## Task requirements
Give the number of lines that contain "price" in the listing, and write nothing else.

## Provided information
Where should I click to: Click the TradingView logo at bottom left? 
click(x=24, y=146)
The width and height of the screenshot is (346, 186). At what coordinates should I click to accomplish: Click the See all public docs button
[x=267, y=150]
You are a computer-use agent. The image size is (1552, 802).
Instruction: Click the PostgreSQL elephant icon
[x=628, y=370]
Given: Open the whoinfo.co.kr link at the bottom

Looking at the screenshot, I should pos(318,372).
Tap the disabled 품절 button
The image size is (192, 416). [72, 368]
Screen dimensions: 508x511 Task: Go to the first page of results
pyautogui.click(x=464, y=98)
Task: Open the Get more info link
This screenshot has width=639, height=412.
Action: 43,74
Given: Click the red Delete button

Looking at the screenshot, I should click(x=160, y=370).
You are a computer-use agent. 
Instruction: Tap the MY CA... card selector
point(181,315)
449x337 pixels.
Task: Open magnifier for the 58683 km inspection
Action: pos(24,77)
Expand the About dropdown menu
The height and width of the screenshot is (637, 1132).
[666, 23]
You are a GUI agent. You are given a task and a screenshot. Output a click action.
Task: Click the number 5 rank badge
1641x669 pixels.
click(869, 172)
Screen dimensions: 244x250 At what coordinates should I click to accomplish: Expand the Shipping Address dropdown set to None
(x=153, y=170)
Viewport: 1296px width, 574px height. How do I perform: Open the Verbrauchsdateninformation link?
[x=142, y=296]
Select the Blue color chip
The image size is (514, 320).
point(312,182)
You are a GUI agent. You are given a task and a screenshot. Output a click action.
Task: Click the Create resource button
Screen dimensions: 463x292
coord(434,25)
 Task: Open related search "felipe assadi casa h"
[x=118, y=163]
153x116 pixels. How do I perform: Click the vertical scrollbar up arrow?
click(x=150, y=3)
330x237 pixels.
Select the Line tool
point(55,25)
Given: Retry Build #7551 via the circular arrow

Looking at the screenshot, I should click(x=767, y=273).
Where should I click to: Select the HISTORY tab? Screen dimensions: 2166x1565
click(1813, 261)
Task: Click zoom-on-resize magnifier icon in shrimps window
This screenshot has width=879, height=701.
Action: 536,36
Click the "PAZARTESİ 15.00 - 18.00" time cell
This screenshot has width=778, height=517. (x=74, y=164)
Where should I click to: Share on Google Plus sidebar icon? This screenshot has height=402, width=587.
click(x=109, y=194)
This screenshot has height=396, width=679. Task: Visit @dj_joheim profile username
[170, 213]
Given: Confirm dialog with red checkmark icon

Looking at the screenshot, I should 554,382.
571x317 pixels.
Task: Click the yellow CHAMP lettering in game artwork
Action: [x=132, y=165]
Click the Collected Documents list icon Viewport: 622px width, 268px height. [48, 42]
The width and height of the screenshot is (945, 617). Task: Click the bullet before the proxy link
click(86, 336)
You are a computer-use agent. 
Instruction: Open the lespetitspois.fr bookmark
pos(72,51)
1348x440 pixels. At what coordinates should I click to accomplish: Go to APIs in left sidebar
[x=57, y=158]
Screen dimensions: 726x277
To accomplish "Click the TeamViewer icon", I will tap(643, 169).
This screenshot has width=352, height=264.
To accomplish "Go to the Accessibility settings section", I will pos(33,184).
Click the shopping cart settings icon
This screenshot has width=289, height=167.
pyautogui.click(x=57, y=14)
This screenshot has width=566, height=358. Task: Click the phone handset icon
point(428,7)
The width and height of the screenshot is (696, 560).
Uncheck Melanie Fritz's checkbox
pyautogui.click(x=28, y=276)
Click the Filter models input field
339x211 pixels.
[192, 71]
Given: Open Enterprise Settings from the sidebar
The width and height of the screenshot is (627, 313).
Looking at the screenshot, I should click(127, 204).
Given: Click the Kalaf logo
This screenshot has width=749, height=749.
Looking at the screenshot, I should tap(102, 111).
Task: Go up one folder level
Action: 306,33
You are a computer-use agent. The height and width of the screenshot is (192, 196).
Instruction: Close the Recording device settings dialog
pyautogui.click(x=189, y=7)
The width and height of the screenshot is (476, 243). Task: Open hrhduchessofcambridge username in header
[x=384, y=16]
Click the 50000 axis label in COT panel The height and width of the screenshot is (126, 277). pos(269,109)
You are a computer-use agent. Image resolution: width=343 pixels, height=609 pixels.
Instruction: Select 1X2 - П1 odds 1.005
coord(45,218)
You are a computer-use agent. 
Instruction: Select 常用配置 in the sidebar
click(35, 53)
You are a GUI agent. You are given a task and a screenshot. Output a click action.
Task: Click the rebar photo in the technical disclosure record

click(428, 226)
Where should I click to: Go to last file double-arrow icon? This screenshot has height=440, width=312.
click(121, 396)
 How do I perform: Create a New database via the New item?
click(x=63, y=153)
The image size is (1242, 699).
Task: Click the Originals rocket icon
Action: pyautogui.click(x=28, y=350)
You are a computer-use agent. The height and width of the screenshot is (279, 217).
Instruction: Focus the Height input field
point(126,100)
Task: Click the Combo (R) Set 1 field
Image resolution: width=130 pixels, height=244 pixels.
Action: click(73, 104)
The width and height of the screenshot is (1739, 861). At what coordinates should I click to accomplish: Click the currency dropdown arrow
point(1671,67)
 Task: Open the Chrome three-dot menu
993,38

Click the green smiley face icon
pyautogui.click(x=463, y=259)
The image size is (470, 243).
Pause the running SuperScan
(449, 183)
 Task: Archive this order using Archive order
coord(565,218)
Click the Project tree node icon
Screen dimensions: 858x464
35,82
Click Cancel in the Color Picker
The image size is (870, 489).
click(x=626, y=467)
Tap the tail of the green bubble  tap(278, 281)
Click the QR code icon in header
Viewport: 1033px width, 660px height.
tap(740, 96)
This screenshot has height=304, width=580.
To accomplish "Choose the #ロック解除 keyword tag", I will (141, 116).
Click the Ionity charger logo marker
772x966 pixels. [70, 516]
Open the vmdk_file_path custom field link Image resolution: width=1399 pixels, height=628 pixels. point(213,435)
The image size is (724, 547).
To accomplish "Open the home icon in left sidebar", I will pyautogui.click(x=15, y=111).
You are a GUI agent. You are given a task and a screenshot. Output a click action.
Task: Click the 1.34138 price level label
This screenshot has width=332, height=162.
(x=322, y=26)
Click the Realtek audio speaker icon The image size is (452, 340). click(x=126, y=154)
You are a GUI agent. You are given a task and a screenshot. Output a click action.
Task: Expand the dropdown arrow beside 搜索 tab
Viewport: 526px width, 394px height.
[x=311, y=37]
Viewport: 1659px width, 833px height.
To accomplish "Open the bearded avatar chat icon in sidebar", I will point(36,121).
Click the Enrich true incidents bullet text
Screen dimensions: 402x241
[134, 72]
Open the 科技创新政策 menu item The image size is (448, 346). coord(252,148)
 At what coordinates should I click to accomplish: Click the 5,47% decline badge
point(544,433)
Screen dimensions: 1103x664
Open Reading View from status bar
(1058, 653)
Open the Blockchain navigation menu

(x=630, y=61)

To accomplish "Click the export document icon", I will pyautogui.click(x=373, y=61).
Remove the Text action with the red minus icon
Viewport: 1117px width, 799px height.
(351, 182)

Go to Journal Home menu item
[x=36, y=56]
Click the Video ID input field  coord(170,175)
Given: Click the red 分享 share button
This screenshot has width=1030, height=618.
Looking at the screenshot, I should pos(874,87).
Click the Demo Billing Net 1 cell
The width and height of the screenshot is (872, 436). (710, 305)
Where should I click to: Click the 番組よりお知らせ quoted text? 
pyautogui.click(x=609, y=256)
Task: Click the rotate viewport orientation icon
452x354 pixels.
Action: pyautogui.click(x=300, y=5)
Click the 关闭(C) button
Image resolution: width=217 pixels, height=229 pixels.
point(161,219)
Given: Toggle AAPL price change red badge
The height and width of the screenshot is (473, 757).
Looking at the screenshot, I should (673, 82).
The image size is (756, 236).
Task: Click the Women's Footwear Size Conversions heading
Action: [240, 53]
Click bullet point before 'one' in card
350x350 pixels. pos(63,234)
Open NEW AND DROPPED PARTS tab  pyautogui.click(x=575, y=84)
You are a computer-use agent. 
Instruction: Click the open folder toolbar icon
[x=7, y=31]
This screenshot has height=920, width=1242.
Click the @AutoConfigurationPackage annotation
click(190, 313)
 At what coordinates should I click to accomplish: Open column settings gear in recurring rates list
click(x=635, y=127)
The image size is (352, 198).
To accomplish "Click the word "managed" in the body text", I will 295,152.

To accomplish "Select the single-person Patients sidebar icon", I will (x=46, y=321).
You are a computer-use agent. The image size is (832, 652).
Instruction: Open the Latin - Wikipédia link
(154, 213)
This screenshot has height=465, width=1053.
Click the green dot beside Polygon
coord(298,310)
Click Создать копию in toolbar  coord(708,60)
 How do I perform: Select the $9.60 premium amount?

## Solution below
2